Purpose: The monograph is focused around two major issues: (1) a review and critique of available methodologies for measuring the vitamin B-6 contents of foods and diets and for assessing vitamin B-6 nutritional status in individuals and population groups and (2) a review of current knowledge of vitamin B-6 requirements in women of childbearing age, pregnancy, lactation, and infancy. A comprehensive review of these controversial topics is timely, and the information presented in this book is generally complete and balanced.
Audience: This is intended for clinicians, researchers, and graduate students. The chapters, however, are geared mainly to active researchers in the field of vitamin B-6 metabolism, and relatively few present the basics needed by beginning graduate students or the practical information sought by clinicians. The chapter contributors are credible authorities in their fields from various U.S. medical schools, research institutions, or pharmaceutical companies.

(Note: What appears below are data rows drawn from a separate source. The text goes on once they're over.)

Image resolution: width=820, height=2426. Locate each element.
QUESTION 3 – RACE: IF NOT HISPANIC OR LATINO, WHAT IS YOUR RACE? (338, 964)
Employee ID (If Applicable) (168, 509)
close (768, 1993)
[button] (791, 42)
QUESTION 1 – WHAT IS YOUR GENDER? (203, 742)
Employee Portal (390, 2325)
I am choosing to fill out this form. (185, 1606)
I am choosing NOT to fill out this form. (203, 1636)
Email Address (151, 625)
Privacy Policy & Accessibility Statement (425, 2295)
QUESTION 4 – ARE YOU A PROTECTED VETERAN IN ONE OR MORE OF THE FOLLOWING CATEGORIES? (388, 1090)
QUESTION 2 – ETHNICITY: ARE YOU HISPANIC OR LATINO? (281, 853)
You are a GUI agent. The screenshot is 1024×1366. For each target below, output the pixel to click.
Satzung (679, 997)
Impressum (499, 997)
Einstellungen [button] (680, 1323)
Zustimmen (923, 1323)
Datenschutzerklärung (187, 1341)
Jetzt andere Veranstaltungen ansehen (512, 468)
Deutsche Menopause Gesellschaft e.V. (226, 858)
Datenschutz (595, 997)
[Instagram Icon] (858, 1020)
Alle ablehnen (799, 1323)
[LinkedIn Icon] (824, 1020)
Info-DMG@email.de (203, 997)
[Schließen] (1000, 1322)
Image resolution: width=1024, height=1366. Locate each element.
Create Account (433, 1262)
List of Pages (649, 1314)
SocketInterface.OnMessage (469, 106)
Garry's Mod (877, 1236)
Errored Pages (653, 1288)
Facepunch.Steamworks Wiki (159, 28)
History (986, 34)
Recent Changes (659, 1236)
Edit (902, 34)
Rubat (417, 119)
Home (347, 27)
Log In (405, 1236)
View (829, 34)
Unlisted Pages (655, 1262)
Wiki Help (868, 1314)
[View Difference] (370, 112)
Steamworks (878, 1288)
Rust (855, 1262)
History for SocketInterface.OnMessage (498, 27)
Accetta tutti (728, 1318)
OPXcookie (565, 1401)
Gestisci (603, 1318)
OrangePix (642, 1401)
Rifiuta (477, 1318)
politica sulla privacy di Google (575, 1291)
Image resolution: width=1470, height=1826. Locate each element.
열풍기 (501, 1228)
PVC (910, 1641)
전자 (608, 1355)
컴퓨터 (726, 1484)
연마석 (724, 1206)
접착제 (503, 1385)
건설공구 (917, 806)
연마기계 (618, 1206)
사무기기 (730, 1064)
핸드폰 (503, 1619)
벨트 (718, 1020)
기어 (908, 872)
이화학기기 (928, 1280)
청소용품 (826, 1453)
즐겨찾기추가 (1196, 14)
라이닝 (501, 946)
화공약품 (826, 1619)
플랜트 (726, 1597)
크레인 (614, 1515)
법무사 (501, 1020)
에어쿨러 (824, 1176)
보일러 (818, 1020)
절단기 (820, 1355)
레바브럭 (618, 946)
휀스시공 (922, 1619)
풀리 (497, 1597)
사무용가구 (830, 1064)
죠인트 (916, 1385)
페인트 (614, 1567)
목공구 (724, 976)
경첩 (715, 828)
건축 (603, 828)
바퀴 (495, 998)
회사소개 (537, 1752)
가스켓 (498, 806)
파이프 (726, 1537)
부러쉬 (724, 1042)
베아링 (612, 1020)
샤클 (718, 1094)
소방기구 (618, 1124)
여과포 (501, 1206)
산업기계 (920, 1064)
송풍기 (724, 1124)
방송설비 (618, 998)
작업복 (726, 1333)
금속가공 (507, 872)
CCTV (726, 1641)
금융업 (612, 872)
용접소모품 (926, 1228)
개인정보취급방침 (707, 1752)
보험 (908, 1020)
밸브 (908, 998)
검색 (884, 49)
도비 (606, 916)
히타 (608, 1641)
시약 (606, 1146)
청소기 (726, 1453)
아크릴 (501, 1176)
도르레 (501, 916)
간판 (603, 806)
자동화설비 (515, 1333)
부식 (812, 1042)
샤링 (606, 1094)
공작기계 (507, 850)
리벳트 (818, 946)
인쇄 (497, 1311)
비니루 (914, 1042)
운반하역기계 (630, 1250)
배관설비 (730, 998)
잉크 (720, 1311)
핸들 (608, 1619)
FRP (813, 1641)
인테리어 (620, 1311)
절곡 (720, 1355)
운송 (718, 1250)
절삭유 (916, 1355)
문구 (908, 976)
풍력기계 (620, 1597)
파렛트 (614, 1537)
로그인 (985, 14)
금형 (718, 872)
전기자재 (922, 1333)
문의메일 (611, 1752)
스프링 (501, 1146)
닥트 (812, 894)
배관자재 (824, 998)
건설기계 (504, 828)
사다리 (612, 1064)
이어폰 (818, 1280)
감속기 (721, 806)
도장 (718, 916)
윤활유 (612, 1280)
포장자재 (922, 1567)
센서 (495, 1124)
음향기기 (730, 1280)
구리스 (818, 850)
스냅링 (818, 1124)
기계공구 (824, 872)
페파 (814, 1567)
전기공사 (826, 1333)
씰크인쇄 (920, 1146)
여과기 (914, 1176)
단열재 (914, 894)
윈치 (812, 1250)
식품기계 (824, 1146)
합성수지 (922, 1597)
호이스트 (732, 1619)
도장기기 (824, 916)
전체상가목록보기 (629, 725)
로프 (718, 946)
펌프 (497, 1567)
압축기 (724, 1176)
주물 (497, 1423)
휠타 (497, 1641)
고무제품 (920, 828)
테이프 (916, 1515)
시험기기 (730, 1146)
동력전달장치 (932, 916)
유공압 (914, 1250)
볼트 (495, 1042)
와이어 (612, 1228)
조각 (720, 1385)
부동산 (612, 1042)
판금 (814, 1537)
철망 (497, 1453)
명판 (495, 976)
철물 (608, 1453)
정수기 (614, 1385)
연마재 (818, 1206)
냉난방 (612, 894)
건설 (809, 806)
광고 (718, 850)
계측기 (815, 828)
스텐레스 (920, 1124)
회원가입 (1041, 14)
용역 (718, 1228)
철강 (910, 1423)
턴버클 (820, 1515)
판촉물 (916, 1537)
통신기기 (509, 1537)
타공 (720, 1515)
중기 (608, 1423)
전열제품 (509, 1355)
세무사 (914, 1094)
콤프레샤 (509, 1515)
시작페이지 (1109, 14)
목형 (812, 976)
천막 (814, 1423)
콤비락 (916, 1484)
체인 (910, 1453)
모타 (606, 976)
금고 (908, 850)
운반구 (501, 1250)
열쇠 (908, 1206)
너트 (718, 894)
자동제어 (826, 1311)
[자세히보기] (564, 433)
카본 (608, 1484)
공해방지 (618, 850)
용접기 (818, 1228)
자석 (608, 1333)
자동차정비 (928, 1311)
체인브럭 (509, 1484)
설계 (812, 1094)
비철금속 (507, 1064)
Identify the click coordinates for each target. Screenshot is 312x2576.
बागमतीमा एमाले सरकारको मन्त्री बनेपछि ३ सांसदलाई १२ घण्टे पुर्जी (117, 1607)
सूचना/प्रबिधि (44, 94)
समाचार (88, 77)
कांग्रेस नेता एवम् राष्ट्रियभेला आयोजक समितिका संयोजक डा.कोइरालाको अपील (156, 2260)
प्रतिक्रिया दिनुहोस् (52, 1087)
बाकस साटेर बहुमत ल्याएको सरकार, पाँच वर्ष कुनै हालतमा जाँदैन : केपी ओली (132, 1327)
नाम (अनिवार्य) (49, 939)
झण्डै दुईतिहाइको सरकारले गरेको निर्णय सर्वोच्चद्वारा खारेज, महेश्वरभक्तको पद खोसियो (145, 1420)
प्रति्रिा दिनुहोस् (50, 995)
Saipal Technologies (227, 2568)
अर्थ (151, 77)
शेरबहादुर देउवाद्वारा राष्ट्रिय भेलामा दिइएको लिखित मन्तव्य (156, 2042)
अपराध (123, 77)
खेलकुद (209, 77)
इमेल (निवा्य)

They are a multidisciplinary group, representing the fields of food and nutrition sciences, pediatrics, biochemistry, and genetics.
Features: The book contains a modest number of black-and-white figures. Increased use of illustrations showing structural formulas and metabolic pathways would have been of great value to graduate students and clinicians. The chapters are well referenced, although more citations from the 1990s would have been appreciated. The overall appearance of the book, table of contents, and index are standard and adequate.
Assessment: This is a very useful book for researchers studying vitamin B-6 metabolism and requirements in pregnancy, lactation, and infancy, but it will be less valuable for clinicians and most graduate students. There is considerable overlap in the contents of the individual chapters, and some chapters contain material that is only peripherally relevant to the main themes of the monograph. The book is high priced for a monograph of this scope.